Model Service API

The Instabase platform can be accessed with the Model Service API.

You can use HTTP API calls to use and test models. These API endpoints permit single and batch run requests, test requests, and job-based asynchronous execution of models.

To use the following examples, replace instabase.com with your Instabase instance domain, and ACCESS_TOKEN with your access token from Instabase.

Error responses

The following API requests can also return an error response as a 200 OK response with the following format:

{
    "status": "ERROR",
    "msg": "Some error message"
}

Single input model API

Use this API only for testing purposes. The single input model API is an asynchronous API that returns a response containing a job ID.

{
    "status": "OK",
    "job_id": "2c641617-1154-4f5a-bff1-614a7ad03c34"
}

You can then use the Job Status API to query this job. Although the API always returns the job ID, note that the actual model execution might not complete within the model service timeout model_run_timeout_secs. If model execution fails, the Job Status API returns the failure reason.

Request

POST /model-service/run_async HTTP/1.1
Host: https://instabase.com/api/v1
Authorization: Bearer ACCESS_TOKEN
Content-Type: application/json

// Format the request in JSON that matches the RunModelRequest datatype
{...}

Response

A dictionary that contains the status and job ID. After you query the Job Status API with the job ID, the Job Status API returns you a dictionary that follows the RunModelResponse datatype.
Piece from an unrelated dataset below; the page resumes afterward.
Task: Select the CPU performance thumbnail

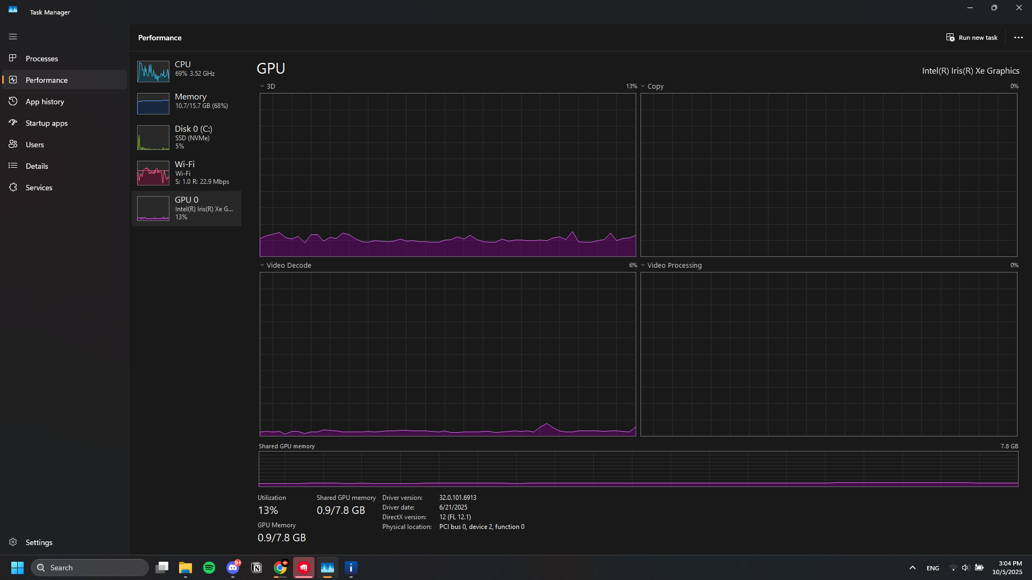Action: click(x=153, y=71)
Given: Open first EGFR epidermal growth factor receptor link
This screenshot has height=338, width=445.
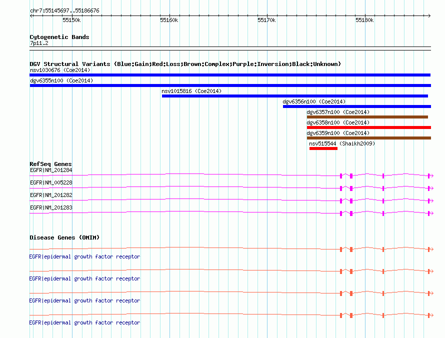Looking at the screenshot, I should pos(85,257).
POST method request example

Example of using the API to run a model on a single input using the POST method:

POST /model-service/run_async HTTP/1.1
Host: https://instabase.com/api/v1
Authorization: Bearer ACCESS_TOKEN
Content-Type: application/json

{
    "model_service_context": {
        "model_paths": ["path/to/label/model/from/walkthrough/"],
    },
    "model_name": "ib_label_model",
    "input_string": "Lets find the labels:\nnet pay\ntax",
    "model_payload": {
        "custom_request": {
            "error_tolerance": 0
        }
    }
}

Python example request

Example of using the API to run a model on a single input using Python code:

import json, requests

url = "https://instabase.com/api/v1/model-service/run_async"

payload = json.dumps({
    "model_service_context": {
        "model_paths": ["path/to/label/model/from/walkthrough/"],
    },
    "model_name": "ib_label_model",
    "input_string": "Lets find the labels:\nnet pay\ntax",
    "model_payload": {
        "custom_request": {
            "error_tolerance": 0
        }
    }
})

headers = {
  'Authorization': 'Bearer ACCESS_TOKEN',
  'Content-Type': 'application/json'
}

response = requests.request("POST", url, headers=headers, data = payload)

print(response.json())

Example response

Example response after you use the API to run a model on a single input:

{
    "status": "OK",
    "job_id": "2c641617-1154-4f5a-bff1-614a7ad03c34"
}

After you query the Job Status API with the job ID, the Job Status API returns an example response as follows:

{
    "status": "OK",
    "msg": "",
    "state": "DONE",
    "is_waiting_for_resources": false,
    "job_id": "2c641617-1154-4f5a-bff1-614a7ad03c34",
    "results": [{
        "start_time": 1671151500.0,
        "end_time": 1671151500.0,
        "model_result": {
            "start_time": 1606228096.0,
            "end_time": 1606228096.0,
            "model_result": {
                "ner_result": {
                    "entities": [
                        {
                            "content": "net pay",
                            "label": "LABEL",
                            "start_index": 22,
                            "end_index": 29
                        },
                        {
                            "content": "tax",
                            "label": "LABEL",
                            "start_index": 30,
                            "end_index": 33
                        }
                    ]
                }
            }
        }
    }],
    "cur_status": "{}",
    "completed_count": 1,
    "finish_timestamp": null,
    "binary_mode": false
}

Batch inputs model API

Running models on a batch of inputs is often faster than running each input separately. Use this API only for testing purposes. The batch inputs model API is an asynchronous API that returns a job ID, which can be used to query the model results using the Job Status API. Although the API always returns the job ID, note that the actual model execution might not complete within the model service timeout model_run_timeout_secs. If the execution fails, the Job Status API returns the failure reason.

Request

POST /model-service/run_batch_async HTTP/1.1
Host: https://instabase.com/api/v1
Authorization: Bearer ACCESS_TOKEN
Content-Type: application/json

// This request must be a JSON object that matches the RunModelBatchRequest datatype
{...}

Response

{
    "status": "OK",
    "job_id": "2c641617-1154-4f5a-bff1-614a7ad03c34"
}

After you query the Job Status API with the job ID, the Job Status API returns you a dictionary that follows the RunModelBatchResponse datatype.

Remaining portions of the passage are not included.